Rewrite the lines below with every "History" changed to "Archive" and nothing else altered, omitting the pictures.

(Records from a data collection)
[BEGIN]
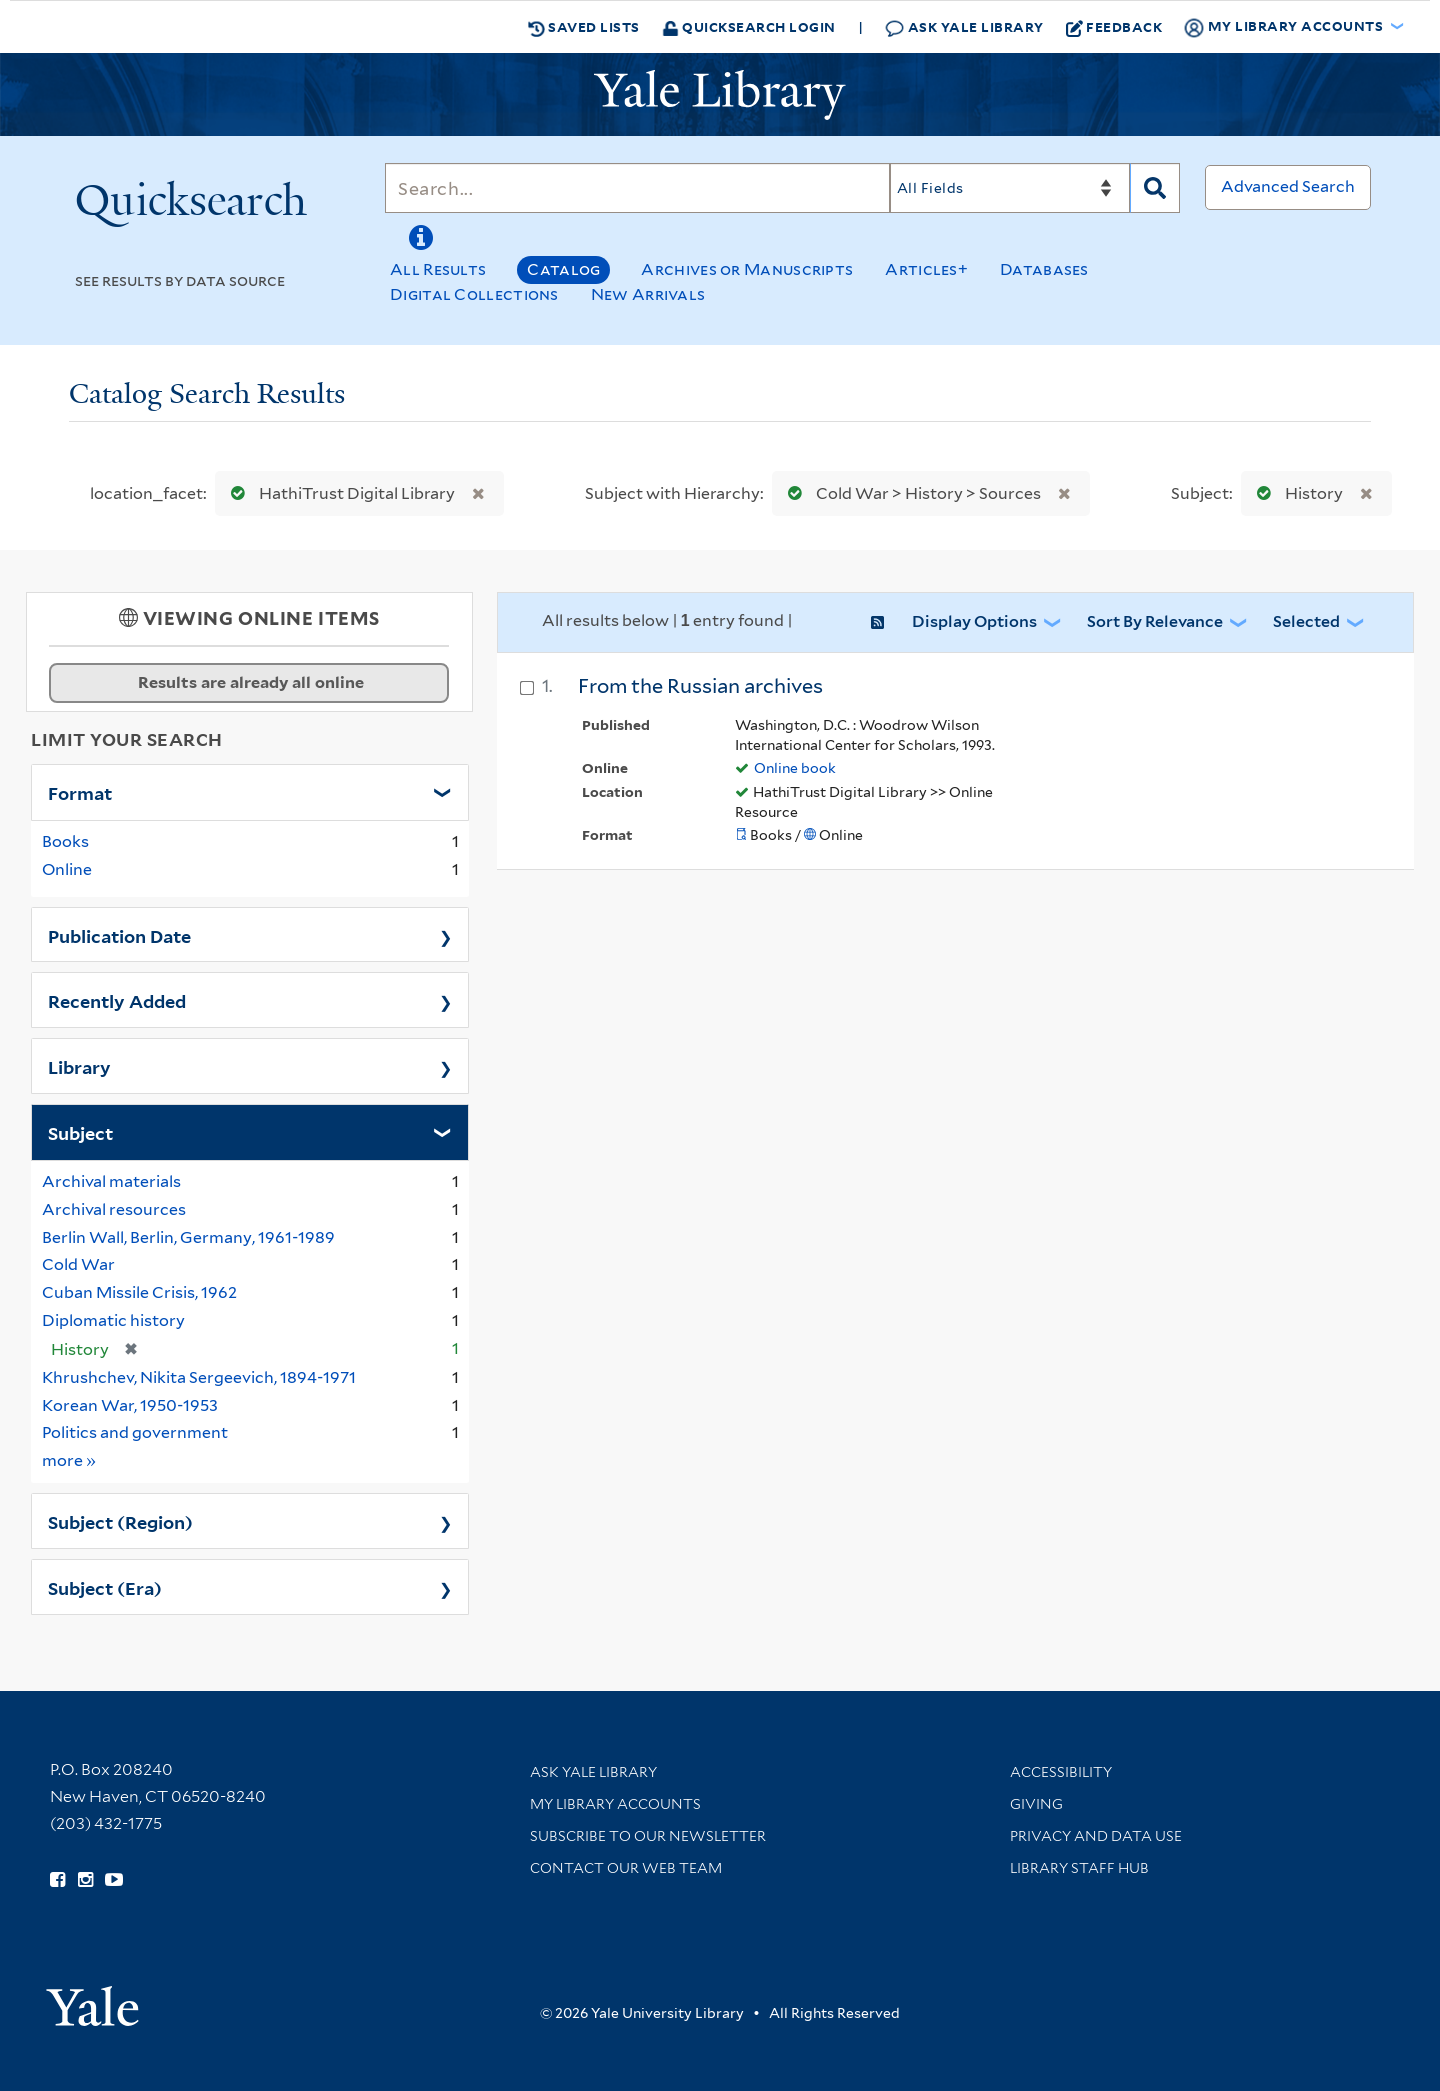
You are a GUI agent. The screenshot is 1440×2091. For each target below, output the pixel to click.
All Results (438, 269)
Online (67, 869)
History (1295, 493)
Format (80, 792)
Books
[END]
* The result:
You are a GUI agent. The screenshot is 1440×2091. For each target below, output the pixel to click.
All Results (438, 269)
Online (67, 869)
Archive (1295, 493)
Format (80, 792)
Books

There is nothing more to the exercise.